「非核化ショー」の裏で粛清続く北朝鮮
Japan In-depth / 2019年1月18日 23時0分
また脱北を阻止するために、中朝国境には鉄条網が張りめぐらされ監視カメラが設置された。そして相次ぐ外交官の亡命に激怒した金正恩は、防止策として海外派遣の外交官全員にGPS付き腕時計の装着を義務化したとのことだ。まさに国全体が監獄状態となっている。

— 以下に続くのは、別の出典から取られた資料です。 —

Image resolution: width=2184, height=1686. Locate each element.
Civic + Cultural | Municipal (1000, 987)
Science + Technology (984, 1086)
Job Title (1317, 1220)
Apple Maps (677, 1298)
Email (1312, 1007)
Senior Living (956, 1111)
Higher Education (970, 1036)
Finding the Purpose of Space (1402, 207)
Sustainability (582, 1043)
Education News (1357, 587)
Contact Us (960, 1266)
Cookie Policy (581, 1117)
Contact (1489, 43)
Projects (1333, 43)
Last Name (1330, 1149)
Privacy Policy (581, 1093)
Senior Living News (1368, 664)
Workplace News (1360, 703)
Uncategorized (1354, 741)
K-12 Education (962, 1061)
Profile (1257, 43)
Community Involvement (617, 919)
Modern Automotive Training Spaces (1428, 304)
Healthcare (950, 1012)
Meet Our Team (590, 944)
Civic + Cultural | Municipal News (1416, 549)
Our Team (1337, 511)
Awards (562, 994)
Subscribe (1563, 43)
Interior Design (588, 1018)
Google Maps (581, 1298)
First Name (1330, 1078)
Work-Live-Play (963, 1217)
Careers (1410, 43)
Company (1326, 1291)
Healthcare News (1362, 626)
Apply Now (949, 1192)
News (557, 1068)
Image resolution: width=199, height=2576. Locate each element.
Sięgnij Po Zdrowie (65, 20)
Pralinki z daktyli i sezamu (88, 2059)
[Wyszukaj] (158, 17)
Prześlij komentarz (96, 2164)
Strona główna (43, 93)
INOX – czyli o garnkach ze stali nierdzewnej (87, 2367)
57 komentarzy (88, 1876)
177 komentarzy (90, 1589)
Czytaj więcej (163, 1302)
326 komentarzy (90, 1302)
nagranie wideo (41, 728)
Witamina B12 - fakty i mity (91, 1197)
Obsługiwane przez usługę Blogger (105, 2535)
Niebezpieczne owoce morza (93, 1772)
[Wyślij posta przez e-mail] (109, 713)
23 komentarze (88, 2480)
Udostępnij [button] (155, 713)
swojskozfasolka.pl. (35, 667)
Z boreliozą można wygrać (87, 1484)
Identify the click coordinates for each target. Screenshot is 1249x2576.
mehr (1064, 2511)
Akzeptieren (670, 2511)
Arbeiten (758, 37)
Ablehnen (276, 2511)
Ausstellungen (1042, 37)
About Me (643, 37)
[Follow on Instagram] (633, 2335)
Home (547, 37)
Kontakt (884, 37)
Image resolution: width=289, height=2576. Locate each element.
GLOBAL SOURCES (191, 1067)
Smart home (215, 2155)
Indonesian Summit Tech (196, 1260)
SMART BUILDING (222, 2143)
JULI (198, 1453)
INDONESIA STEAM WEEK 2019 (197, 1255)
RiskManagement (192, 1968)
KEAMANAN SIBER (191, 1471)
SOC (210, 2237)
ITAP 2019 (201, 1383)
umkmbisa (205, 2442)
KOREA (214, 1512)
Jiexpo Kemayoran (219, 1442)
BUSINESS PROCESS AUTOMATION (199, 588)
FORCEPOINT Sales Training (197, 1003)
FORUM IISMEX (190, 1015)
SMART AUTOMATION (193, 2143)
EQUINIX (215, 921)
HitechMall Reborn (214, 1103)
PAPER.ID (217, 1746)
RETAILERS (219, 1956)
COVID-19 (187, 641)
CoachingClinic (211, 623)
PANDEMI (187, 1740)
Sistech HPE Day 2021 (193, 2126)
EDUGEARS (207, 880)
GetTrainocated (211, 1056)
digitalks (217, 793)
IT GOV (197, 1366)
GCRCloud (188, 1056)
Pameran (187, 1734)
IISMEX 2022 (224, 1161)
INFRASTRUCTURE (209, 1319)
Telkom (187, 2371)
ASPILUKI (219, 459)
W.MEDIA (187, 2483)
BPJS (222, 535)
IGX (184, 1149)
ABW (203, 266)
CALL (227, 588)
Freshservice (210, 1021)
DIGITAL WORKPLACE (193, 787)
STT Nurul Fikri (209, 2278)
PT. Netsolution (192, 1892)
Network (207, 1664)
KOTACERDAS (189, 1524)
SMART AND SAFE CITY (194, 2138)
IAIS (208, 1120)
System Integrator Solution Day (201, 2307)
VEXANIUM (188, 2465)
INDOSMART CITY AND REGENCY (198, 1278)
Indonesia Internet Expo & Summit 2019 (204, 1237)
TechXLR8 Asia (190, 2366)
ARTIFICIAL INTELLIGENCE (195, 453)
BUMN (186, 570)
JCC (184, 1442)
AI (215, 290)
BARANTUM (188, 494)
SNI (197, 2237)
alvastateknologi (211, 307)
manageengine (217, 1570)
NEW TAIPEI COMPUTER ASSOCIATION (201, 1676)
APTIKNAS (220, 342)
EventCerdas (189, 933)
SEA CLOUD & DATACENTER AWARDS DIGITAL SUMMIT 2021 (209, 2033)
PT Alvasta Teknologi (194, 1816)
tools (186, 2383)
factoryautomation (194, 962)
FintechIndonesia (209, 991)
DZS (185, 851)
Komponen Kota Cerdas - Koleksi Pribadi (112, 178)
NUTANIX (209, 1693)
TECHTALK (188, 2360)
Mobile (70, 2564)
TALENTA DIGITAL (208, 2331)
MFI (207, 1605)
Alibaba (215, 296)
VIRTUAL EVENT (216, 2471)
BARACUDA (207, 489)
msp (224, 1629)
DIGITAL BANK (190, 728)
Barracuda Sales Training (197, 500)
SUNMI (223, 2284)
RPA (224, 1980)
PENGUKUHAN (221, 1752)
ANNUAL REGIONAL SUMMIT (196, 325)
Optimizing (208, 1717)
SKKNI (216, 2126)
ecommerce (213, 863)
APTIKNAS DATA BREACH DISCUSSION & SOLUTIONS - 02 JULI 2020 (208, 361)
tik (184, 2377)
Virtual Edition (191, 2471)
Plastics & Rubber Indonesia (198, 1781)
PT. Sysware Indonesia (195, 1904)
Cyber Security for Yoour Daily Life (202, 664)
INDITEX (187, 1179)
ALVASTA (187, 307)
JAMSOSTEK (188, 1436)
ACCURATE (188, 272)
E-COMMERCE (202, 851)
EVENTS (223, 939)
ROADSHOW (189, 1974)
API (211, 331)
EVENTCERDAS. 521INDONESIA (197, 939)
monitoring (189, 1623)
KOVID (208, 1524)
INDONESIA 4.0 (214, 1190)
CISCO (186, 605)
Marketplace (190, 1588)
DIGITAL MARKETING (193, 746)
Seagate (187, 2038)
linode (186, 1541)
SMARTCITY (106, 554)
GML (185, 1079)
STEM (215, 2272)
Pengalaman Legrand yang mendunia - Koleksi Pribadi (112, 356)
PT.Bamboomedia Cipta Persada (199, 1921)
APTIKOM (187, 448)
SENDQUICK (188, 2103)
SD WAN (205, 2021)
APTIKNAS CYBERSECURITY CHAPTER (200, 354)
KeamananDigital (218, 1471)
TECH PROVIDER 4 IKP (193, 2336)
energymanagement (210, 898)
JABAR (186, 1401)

住民に対する統制強化だけでなく側近幹部に対する粛清・処刑も「不正腐敗の摘発」との名目で頻繁に行われている。
■ 護衛総局幹部まで処刑
2018年の平昌冬季五輪が終了した頃から南北融和が加速したが、この融和の裏で粛清はむしろ強化された。
ヒョン・ジュソン人民武力省後方局検閲局長(人民軍中将)は4月10日、戦時物資の総合検閲をする際、西海(ソヘ、黄海)ロケット発射試験場供給用燃油実態を点検しながら「もう緊縮しながらロケットや核兵器を開発する苦労をしなくても済む」と述べたが、これが党の先軍路線に反対する利敵行為発言だとして問題視され、金正恩によって平壌市順安(スンアン)区域の姜健(カン・ゴン)軍官学校射撃場で公開処刑された。金正恩は死刑を命じた時、「我々は理念的な中毒の芽を摘み取らなければいけない」と述べたという。
同じく4月には金剛開発総局への検閲で社長が「不正行為」で処刑され、総局の党責任幹部とその側近2名も処刑された。5月~6月は米朝首脳会談のために粛清を自粛していたが、米朝首脳会談後の7月に入って再び検閲が行われ粛清が強化された。7月から8月にかけて人民軍後方総局が検閲され幹部6名が粛清された(処刑されたとの情報もある)。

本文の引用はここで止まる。